The members of the Likud (known in Israel as Likudniks) love to boast about their party's internal democracy, whose apex is certainly the primary elections for the leadership of the party. In fact, they love to boast that they're probably one of the last political parties to actually still conduct internal elections.
The Likudniks indeed have cause to be proud - even if one does not ignore the less savory side of the primary elections, one cannot deny their existence.
That's why it is peculiar to see that every time a Likudnik rises to challenge Benjamin Netanyahu's leadership of the party, they are branded by their peers as nothing more than a traitor trying to undermine the party's leadership.

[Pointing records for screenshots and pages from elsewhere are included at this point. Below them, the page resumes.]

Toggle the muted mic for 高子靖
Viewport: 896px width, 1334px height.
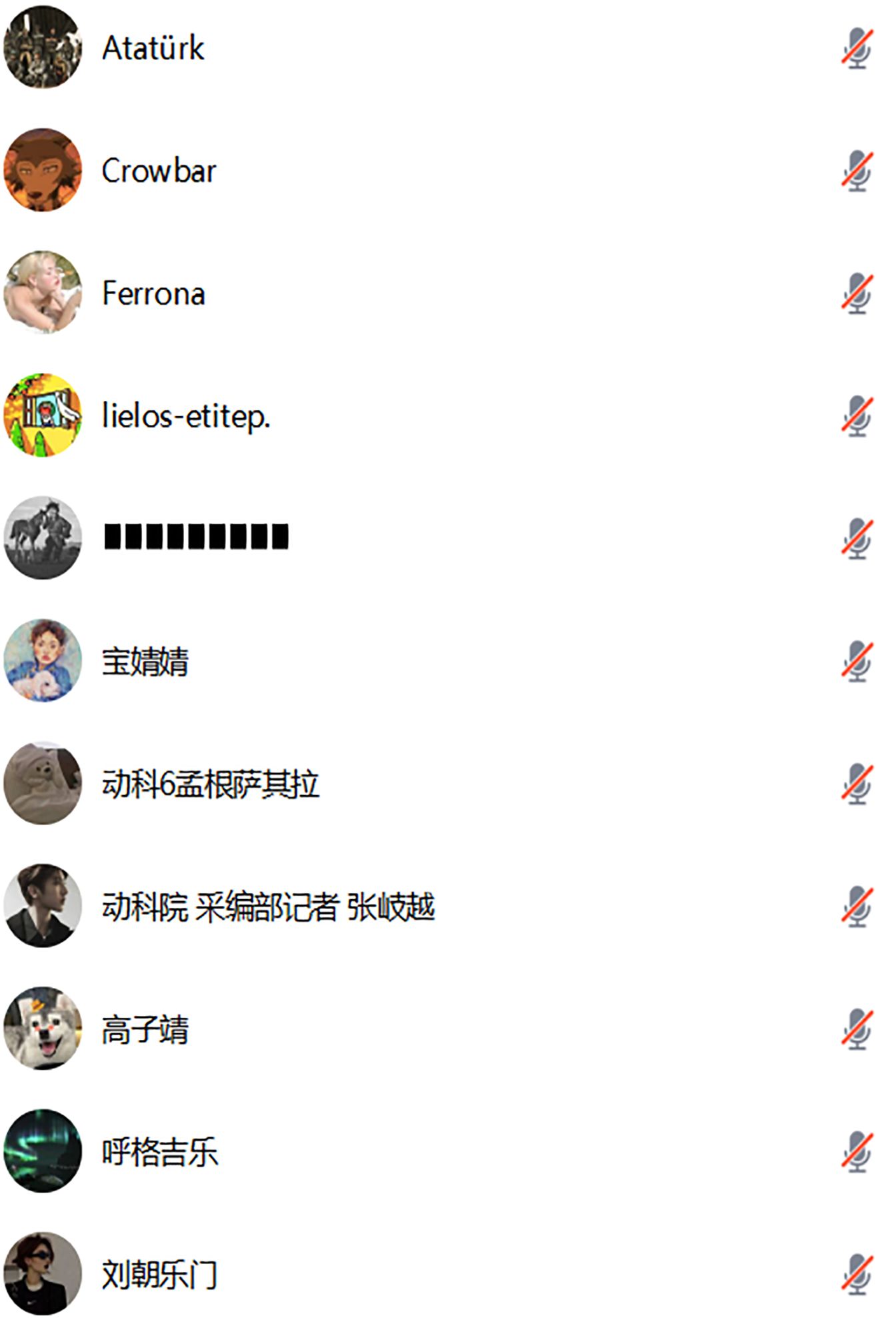(857, 1029)
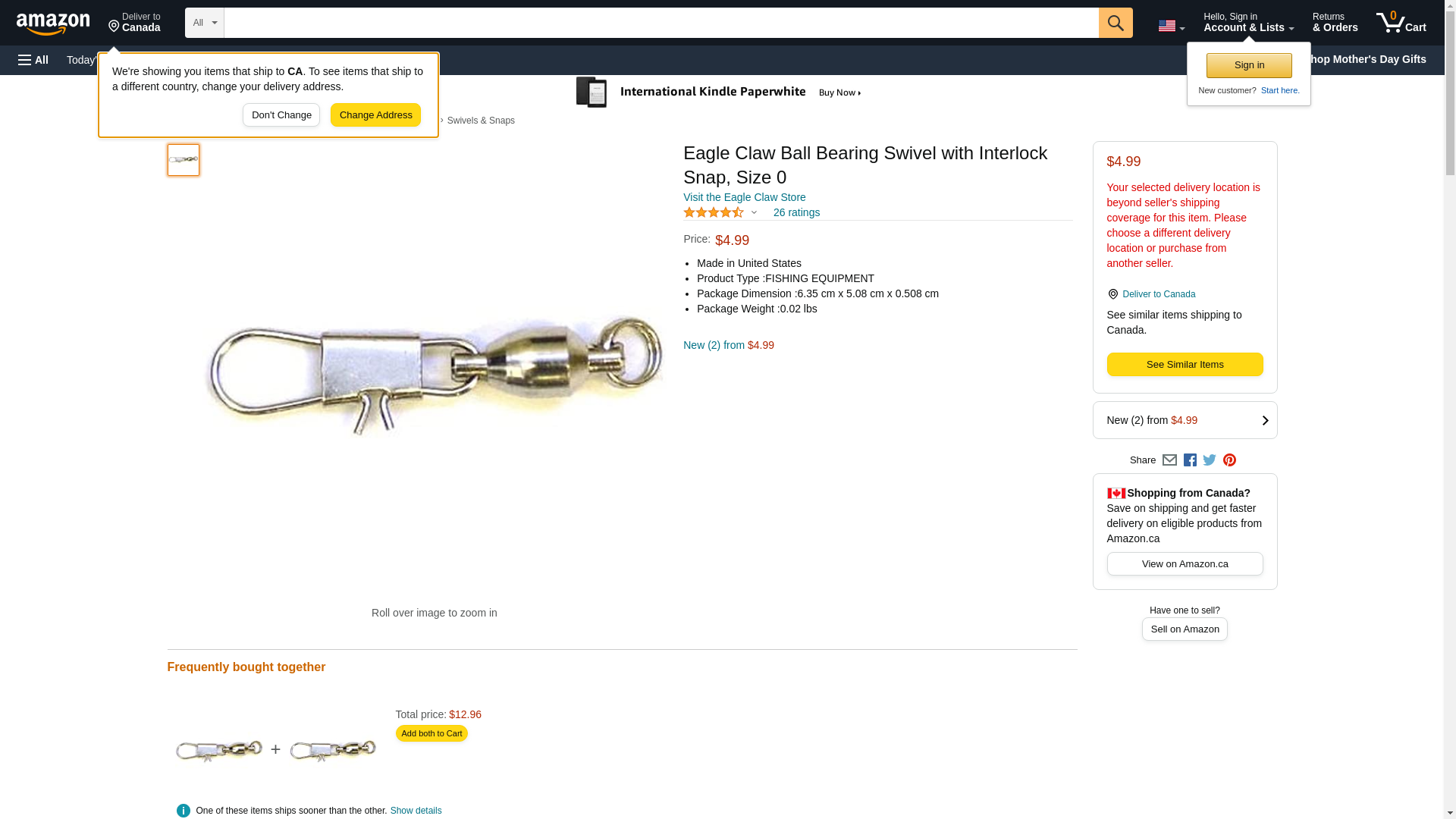Share product on Facebook

click(x=1190, y=460)
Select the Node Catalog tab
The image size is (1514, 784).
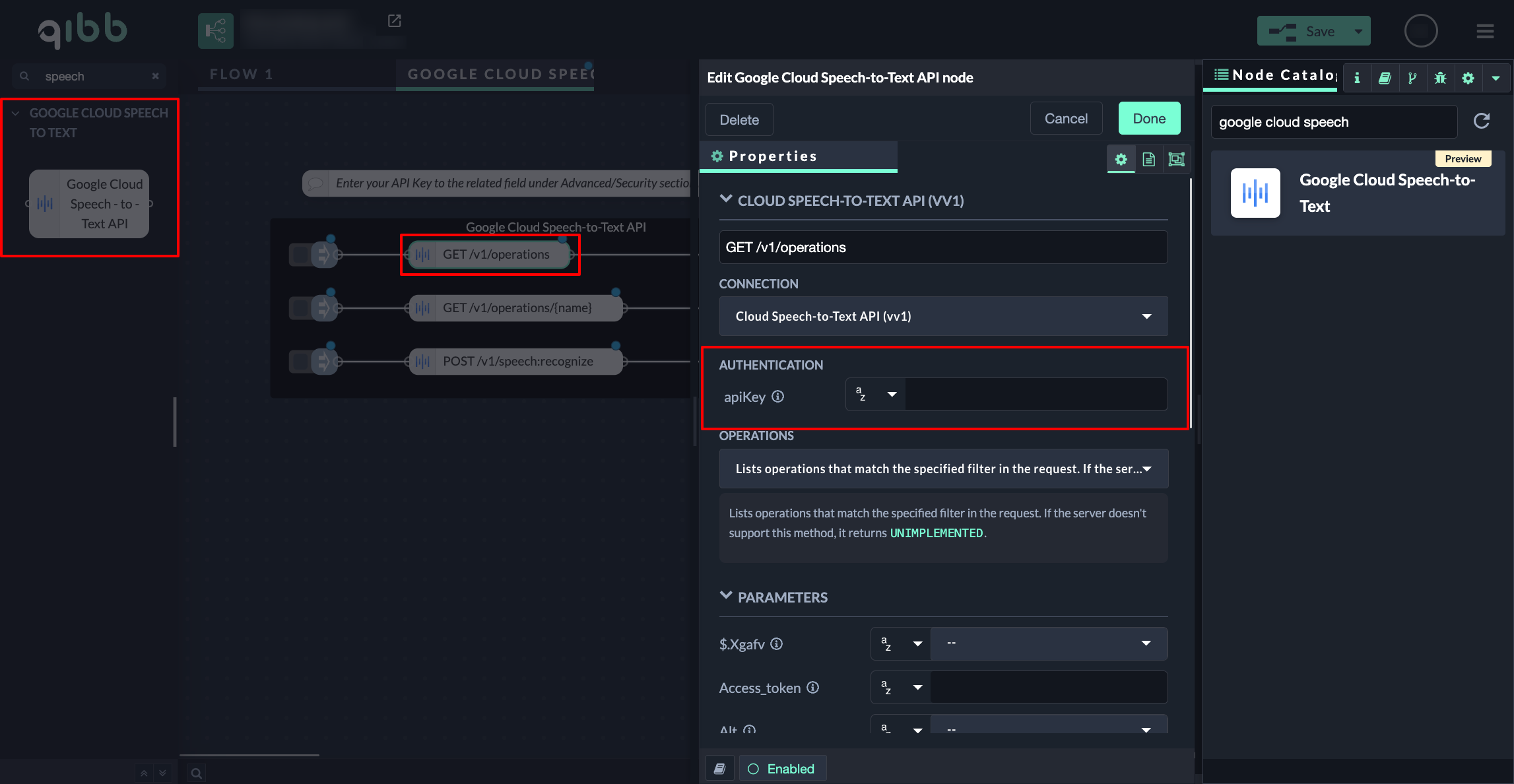tap(1275, 75)
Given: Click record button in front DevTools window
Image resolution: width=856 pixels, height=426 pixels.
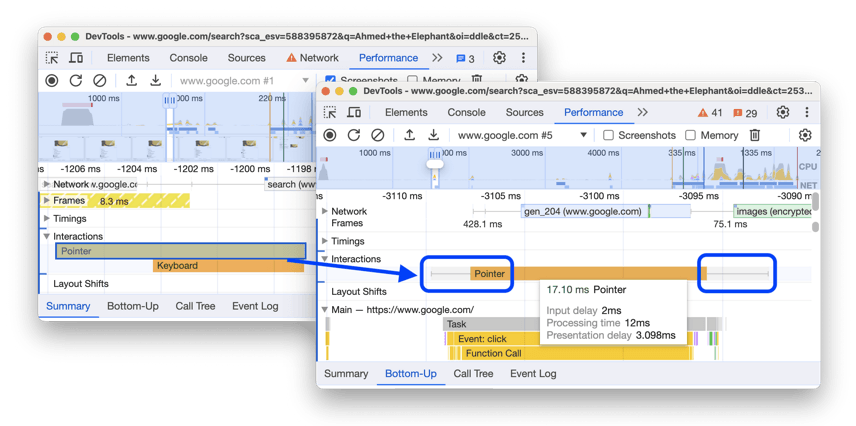Looking at the screenshot, I should (330, 135).
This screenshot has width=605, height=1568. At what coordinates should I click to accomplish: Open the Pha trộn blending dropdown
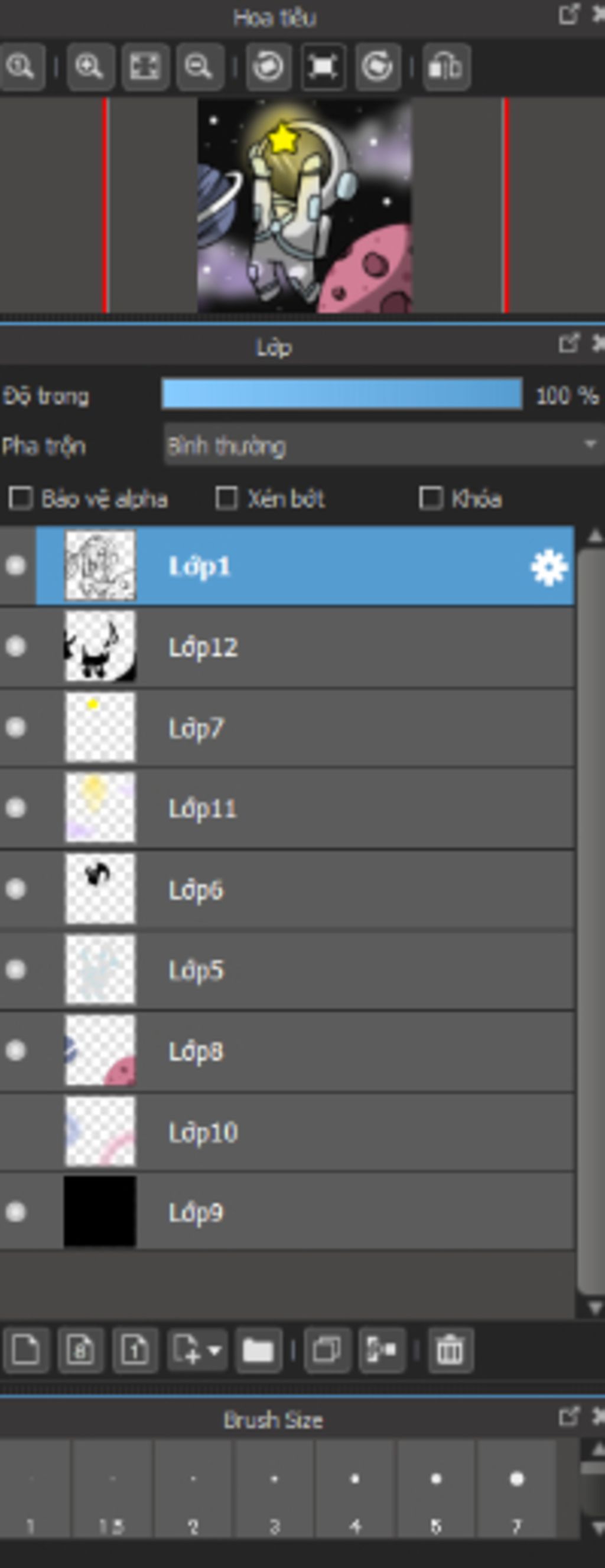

When the Culture and Sports Minister Miri Regev says her colleague MK Gideon Sa'ar "stabbed Netanyahu and the Likud in the back," it's no surprise that the responses on social media were also overflowing with bile.
Indeed, it didn't take too long for the armchair right-wingers to invent the worst labels they could for Sa'ar, calling him a partner in the so-called "coup" against the prime minister.
It seems that this is what is to be expected when taking the idea of internal Likud democracy seriously.
What can be said in criticism of Sa'ar is that he's not demanding Netanyahu's resignation on any moral grounds, nor is he demanding someone with a clean record as the leader of the country.
His main concern is the Likud's political interests and his reason for calling on Netanyahu to resign is his belief that he will be unable to form a government now or in the future.
And while his fellow Likudniks keep silent or trot out their usual rhetoric, Sa'ar says publicly what most of them are saying privately: Netanyahu is done and it's in the party's best interests to replace him.
To Sa'ar's credit, he did criticize Netanyahu's incitement against Israel's laws and their foundations, while other members of the Likud were scared to speak.
Due to the incitement against Sa'ar, it's easy to see why the rest of the Likud's senior members are staying quiet, their heroism summed up by the bar mitzvahs and weddings they simply had to attend to excuse their absence from last week's protest organized by Netanyahu against his indictment.
Likud voters know that despite the claims that Sa'ar is a leftist and a traitor, he is in fact truly loyal to the party and its ideals.
They know that Sa'ar's political career began in a youth movement founded in opposition to the 1979 peace treaty between Israel and Egypt that ended with Israel giving up the Sinai peninsula).
The voters know that unlike Netanyahu, Sa'ar never voted in favor of Israel's 2005 withdrawal from Gaza, and that he never made a speech akin to one Netanyahu gave at Bar-Ilan University in 2009, which included implicit support for the creation of a Palestinian state alongside Israel.
When Sa'ar defends the foundations of the state and admonishes Netanyahu's attacks on them, he's being nothing but loyal to the Likud of yore.
I couldn't tell you what Sa'ar's chances are in a primary against Netanyahu, but the fact that the Likud is having them at all is significant.
The very fact that one of their number has risen to lead the Likud dissidents is vital to Israel's democracy and tthe Likud.